AzFS is to provide convenient Python read/write functions for Azure Storage Account.

`AzFS` can

* list files in blob (also with wildcard `*`),
* check if file exists,
* read csv as pd.DataFrame, and json as dict from blob,
* write pd.DataFrame as csv, and dict as json to blob,
* and raise lots of exceptions ! (Thank you for your cooperation)

## install

```bash
$ pip install azfs
```

## usage


```python
import azfs
from azure.identity import DefaultAzureCredential
import pandas as pd

# credential is not required if your environment is on AAD(Azure Active Directory)
azc = azfs.AzFileClient()

# credential is required if your environment is not on AAD
credential = "[your storage account credential]"
# or
credential = DefaultAzureCredential()
azc = azfs.AzFileClient(credential=credential)

# connection_string is also supported
connection_string = "DefaultEndpointsProtocol=https;AccountName=xxxx;AccountKey=xxxx;EndpointSuffix=core.windows.net"
azc = azfs.AzFileClient(connection_string=connection_string)

# data paths
csv_path = "https://testazfs.blob.core.windows.net/test_caontainer/test_file.csv"
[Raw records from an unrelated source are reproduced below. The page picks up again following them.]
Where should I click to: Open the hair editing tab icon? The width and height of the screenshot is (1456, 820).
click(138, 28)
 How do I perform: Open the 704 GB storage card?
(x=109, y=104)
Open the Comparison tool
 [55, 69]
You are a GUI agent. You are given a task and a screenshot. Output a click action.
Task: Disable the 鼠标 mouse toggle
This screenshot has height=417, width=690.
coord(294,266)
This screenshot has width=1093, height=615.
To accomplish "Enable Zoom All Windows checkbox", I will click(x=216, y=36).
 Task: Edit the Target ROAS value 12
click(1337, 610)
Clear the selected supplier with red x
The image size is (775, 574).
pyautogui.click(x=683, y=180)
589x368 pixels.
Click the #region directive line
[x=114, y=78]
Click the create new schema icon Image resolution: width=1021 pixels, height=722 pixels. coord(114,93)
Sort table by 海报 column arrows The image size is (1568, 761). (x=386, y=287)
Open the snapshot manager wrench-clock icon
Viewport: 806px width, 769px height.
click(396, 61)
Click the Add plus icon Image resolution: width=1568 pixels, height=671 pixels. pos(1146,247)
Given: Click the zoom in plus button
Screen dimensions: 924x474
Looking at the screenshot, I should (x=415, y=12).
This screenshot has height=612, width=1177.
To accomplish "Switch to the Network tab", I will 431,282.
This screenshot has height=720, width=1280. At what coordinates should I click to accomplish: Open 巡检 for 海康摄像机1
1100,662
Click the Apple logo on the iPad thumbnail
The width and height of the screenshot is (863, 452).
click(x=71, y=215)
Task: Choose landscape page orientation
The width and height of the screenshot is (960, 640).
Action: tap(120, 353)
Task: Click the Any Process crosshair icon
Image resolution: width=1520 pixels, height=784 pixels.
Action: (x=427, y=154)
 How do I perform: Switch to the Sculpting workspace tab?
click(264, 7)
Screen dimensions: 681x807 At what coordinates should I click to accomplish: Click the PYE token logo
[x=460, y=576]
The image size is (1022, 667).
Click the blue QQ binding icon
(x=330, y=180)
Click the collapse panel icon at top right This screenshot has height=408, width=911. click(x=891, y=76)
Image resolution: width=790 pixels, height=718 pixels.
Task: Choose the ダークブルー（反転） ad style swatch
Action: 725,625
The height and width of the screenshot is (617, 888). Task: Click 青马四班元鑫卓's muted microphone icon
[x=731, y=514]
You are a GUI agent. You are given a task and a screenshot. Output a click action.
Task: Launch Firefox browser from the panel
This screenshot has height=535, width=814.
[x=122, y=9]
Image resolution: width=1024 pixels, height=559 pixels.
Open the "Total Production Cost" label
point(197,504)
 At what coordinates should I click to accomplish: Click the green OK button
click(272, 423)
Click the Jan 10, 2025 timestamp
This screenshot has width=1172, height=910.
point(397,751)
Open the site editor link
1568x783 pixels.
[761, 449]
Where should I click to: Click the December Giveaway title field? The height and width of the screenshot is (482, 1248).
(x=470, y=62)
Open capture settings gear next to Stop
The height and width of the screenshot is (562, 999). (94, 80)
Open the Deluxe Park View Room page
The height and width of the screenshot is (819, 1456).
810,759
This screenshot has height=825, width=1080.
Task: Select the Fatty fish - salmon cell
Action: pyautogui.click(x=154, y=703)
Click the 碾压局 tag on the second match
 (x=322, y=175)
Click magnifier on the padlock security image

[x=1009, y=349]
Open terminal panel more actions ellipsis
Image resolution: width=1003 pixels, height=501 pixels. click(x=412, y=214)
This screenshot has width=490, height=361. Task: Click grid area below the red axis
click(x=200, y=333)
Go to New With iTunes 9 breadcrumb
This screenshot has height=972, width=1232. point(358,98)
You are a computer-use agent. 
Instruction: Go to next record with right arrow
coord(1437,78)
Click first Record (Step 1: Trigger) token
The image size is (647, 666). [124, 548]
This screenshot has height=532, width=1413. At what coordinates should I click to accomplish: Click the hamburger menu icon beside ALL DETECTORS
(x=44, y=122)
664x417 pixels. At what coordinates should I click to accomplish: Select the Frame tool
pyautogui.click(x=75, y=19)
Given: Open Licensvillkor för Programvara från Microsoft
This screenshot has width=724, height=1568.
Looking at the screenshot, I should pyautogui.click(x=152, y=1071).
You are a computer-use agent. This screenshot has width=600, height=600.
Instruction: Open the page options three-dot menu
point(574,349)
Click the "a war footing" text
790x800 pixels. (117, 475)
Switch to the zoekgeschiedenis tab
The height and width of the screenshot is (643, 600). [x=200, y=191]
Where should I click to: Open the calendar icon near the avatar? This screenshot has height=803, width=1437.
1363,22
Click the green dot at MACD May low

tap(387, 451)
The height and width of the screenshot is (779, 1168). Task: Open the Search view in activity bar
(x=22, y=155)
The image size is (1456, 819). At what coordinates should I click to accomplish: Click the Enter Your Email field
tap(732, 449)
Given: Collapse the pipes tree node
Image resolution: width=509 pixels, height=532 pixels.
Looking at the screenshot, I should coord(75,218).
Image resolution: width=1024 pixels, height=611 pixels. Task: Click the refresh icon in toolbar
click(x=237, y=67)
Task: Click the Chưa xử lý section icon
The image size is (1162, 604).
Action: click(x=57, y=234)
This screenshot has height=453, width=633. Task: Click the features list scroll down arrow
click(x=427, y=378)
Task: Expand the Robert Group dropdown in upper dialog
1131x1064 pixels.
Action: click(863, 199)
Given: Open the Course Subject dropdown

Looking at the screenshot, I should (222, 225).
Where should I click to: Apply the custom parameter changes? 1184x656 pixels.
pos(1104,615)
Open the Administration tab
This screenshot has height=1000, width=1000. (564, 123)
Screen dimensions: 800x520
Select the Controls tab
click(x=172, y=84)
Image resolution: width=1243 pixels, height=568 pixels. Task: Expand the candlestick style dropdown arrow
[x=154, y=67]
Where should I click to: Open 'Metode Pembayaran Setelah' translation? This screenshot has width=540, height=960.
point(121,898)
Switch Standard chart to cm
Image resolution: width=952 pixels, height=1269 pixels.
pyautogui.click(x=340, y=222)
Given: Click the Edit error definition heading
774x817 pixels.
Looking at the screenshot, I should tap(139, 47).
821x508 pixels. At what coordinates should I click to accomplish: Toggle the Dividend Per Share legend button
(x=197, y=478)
# read csv as pd.DataFrame
df = azc.read_csv(csv_path, index_col=0)
# or
with azc:
    df = pd.read_csv_az(csv_path, header=None)


# write csv
azc.write_csv(path=csv_path, df=df)
# or
with azc:
    df.to_csv_az(path=csv_path, index=False)

```

check more details in  [![Documentation Status](https://readthedocs.org/projects/azfs/badge/?version=latest)](https://azfs.readthedocs.io/en/latest/?badge=latest)

### types of authorization

Supported authentication types are
* [Azure Active Directory (AAD) token credential](https://docs.microsoft.com/azure/storage/common/storage-auth-aad).
* connection_string, like `DefaultEndpointsProtocol=https;AccountName=xxxx;AccountKey=xxxx;EndpointSuffix=core.windows.net` 

### types of storage account kind

The table blow shows if `AzFS` provides read/write functions for the storage. 


| account kind | Blob | Data Lake | Queue | File | Table |
|:--|:--:|:--:|:--:|:--:|:--:|
| StorageV2 | O | O | O | X | X |
| StorageV1 | O | O | O | X | X |
| BlobStorage | O | - | - | - | - |

* O: provides basic functions
* X: not provides
* -: storage type unavailable

## dependencies

```
pandas
azure-identity >= "1.3.1"
azure-storage-blob >= "12.3.0"
azure-storage-file-datalake >= "12.0.0"
azure-storage-queue >= "12.1.1"
```


## references

* [azure-sdk-for-python/storage](https://github.com/Azure/azure-sdk-for-python/tree/master/sdk/storage)
* [filesystem_spec](https://github.com/intake/filesystem_spec)